What the task asks:
Repeat every entry exactly. Pictures stay out.

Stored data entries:
━━━━━━━━

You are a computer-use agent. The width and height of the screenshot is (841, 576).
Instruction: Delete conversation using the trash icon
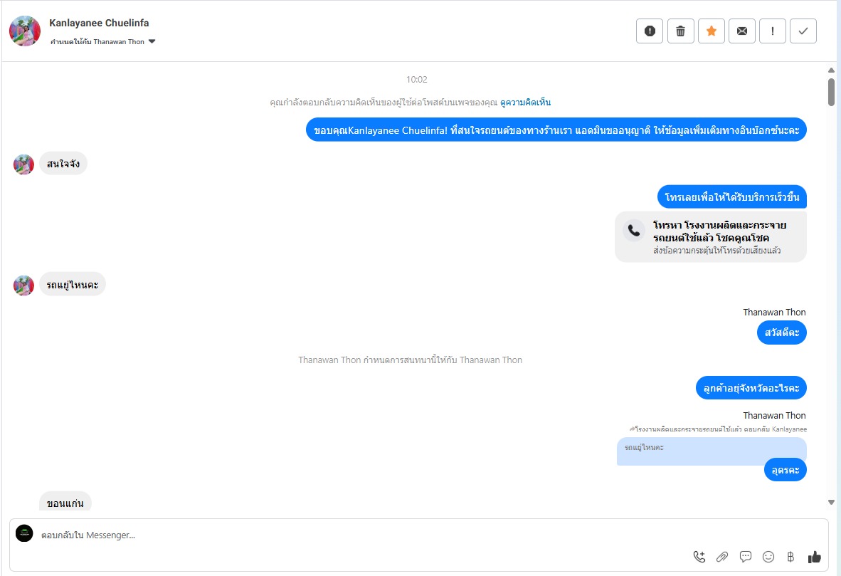point(680,31)
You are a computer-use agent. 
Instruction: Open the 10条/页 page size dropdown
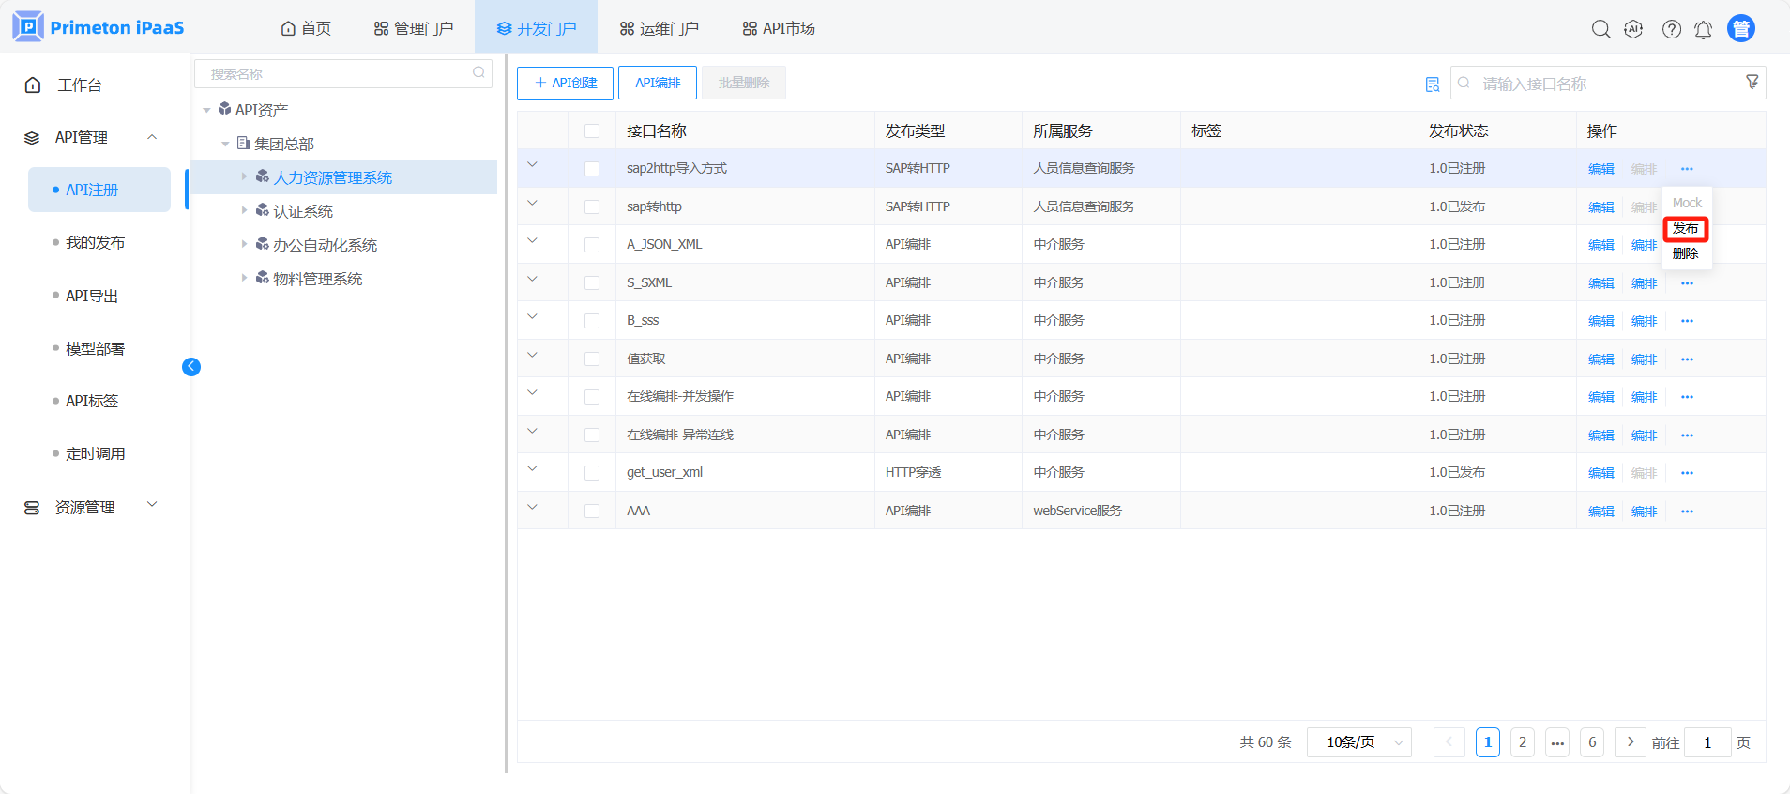coord(1358,742)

━━━━━━━━

Task solution:
You are a computer-use agent. The width and height of the screenshot is (841, 576).
Instruction: Delete conversation using the trash icon
point(680,31)
You are a computer-use agent. 
Instruction: Open the 10条/页 page size dropdown
coord(1358,742)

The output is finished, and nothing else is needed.